Pressão dos advogados

Messod disse que, no ano passado, a ouvidoria da direção do Foro da SJRJ recebeu mais de 400 reclamações de pessoas que não conseguiram ser atendidas no balcão virtual ou pelo telefone. “A despeito de toda recomendação para atender as partes, isso não era cumprido por alguns órgãos judiciais.

“Ninguém está dizendo que vai abrir e colocar o Tribunal em pleno funcionamento. Vamos manter o máximo de 30%, mas pode ter apenas um servidor no setor. Foi um pequeno passo para atender aos anseios dos advogados e procuradores que estavam reclamando”, relatou Messod, informando que recebeu ofícios nesse sentido da OAB, seções do Espírito Santo e do Rio de Janeiro.

Diálogo

O diretor do Foro, Osair Victor, lembrou que em agosto do ano passado, o Tribunal voltou com as audiências presenciais e híbridas para atender as demandas dos processos criminais, juizados especiais e perícias. “Colocamos atendimento eletrônico, mas percebemos que não exauria. As varas de execução fiscal estavam com problemas. Havia 56 mil mandados parados aguardando. Não podia ficar represando, mas mesmo assim a gente segurou. Agora estamos cumprindo os represados”, informou, acrescentando que os mandados represados caíram pela metade.
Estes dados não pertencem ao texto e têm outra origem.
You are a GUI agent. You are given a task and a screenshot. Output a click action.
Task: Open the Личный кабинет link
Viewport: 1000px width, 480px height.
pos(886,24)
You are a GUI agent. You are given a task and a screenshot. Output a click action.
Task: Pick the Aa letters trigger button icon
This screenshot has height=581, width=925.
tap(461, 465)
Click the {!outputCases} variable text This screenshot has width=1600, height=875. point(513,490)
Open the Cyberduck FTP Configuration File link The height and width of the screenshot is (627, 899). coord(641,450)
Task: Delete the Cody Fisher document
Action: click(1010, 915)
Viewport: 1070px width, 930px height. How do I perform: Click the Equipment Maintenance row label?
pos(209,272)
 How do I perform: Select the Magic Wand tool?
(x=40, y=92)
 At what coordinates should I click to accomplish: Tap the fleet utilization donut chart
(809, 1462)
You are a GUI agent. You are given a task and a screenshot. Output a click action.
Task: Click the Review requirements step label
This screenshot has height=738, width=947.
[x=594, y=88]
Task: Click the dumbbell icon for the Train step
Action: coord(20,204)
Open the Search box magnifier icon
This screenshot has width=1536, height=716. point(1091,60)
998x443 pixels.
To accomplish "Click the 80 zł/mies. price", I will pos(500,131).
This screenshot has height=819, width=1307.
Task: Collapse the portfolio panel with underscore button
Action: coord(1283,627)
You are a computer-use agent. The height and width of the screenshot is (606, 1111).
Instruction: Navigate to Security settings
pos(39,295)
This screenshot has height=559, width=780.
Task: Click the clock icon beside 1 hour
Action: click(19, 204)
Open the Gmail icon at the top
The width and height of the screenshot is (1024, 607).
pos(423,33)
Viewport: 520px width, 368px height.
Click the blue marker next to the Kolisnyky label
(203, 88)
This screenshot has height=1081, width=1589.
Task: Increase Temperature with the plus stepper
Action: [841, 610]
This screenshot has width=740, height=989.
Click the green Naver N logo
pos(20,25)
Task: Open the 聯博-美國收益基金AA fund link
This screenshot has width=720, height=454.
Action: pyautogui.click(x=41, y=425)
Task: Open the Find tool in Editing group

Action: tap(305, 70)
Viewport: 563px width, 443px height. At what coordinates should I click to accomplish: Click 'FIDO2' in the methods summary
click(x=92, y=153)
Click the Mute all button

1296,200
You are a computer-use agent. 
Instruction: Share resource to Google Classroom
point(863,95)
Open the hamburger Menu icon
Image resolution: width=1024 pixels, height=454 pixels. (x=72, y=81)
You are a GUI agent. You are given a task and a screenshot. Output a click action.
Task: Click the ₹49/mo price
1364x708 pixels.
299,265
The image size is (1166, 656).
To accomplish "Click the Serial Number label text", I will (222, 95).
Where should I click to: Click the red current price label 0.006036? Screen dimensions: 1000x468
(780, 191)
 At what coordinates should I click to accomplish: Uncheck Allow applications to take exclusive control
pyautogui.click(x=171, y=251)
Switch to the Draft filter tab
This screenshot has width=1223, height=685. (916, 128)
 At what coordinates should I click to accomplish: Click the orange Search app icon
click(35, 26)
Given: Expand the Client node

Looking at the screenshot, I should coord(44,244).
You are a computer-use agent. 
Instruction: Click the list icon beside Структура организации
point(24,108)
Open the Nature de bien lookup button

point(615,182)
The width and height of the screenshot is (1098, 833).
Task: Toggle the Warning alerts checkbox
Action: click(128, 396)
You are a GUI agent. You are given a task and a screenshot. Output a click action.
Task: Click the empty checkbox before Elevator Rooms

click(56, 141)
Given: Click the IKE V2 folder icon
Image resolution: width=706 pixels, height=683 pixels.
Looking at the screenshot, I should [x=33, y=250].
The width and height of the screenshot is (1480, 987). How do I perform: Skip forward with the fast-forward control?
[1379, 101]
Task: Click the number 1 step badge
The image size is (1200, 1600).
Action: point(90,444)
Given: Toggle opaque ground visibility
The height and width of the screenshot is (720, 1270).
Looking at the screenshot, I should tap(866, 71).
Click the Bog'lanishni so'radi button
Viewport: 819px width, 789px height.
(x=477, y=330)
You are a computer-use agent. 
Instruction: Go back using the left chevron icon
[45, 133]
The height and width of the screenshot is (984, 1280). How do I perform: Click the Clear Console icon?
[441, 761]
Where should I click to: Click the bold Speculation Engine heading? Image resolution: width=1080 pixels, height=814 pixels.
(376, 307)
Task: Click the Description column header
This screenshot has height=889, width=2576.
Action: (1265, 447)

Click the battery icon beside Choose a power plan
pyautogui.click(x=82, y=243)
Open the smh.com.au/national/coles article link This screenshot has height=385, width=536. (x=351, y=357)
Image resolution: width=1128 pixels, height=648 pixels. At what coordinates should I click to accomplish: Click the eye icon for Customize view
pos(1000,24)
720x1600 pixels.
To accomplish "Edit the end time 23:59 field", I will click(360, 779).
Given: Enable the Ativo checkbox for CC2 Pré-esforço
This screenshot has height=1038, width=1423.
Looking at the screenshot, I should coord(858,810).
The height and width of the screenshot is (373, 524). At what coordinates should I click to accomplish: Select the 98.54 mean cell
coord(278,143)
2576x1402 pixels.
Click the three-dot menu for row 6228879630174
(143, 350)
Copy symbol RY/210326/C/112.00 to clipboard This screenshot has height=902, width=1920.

“Quando a presidência determinou a reabertura em agosto, tivemos cautela”, defendeu Osair. 

 “Temos que nos unir. Não adianta ficar nessa linha de combate. Tenham certeza absoluta que ninguém vai cometer loucuras. Demos um passo mínimo. E precisamos do apoio de vocês. Se cada um ceder um pouquinho, vamos caminhar juntos”, disse Messod.

A presidente Eunice Barbosa reforçou que o sindicato não está em confronto com a Administração e assegurou que a entidade vem mantendo o diálogo desde o início da pandemia, postura que sempre foi a marca desta direção sindical. Eunice lamentou, no entanto, que a Presidência tenha tirado o sindicato das conversas sobre o retorno, destoando da postura adotada no início da pandemia quando as entidades representativas de servidores e magistrados foram chamadas a contribuir. “Dr. Osair é testemunha. Fomos nós que saímos na frente e convidamos a Administração, gestores das unidades judiciárias e profissionais para ver a melhor forma de superar o impasse criado pela celeuma da teleperícia, quando percebemos que a população estava sendo prejudicada”, pontuou.   

“O mesmo aconteceu em relação ao cumprimento de mandados acerca do auxílio emergencial e benefícios previdenciários no microssistema dos Juizados Especiais Federais, quando promovemos o diálogo para construir a melhor forma de atender a população e proteger os servidores”, afirmou. 

“Vamos sempre contribuir. Esse é o nosso histórico. Não estamos em combate. Estamos aqui para dialogar e contribuir”, pontuou, acrescentando que o sindicato encaminhou, inclusive, sugestões apresentadas pelos gestores das unidades judiciárias para ampliar o atendimento à população, em esquema de rodízio, criando um ponto de atendimento e acolhimento que coloque as pessoas em contato com a vara na qual em curso o processo. 

Possibilidade de retroceder

Messod disse que o momento é de observar e aguardar. “O passo está dado, mas se a situação piorar, vamos retroceder”, garantiu o gestor. 

Por fim, Eunice mencionou a sugestão de uma servidora para que o Tribunal faça um vídeo institucional orientando a população quanto aos canais de atendimento disponibilizados pela JF neste momento de pandemia. O presidente concordou em preparar o material para divulgação.

Em relação à pressão dos advogados para garantir o atendimento presencial, o Sisejufe esclarece que solicitou à OAB-RJ reunião para dialogar com a entidade e aguarda agenda.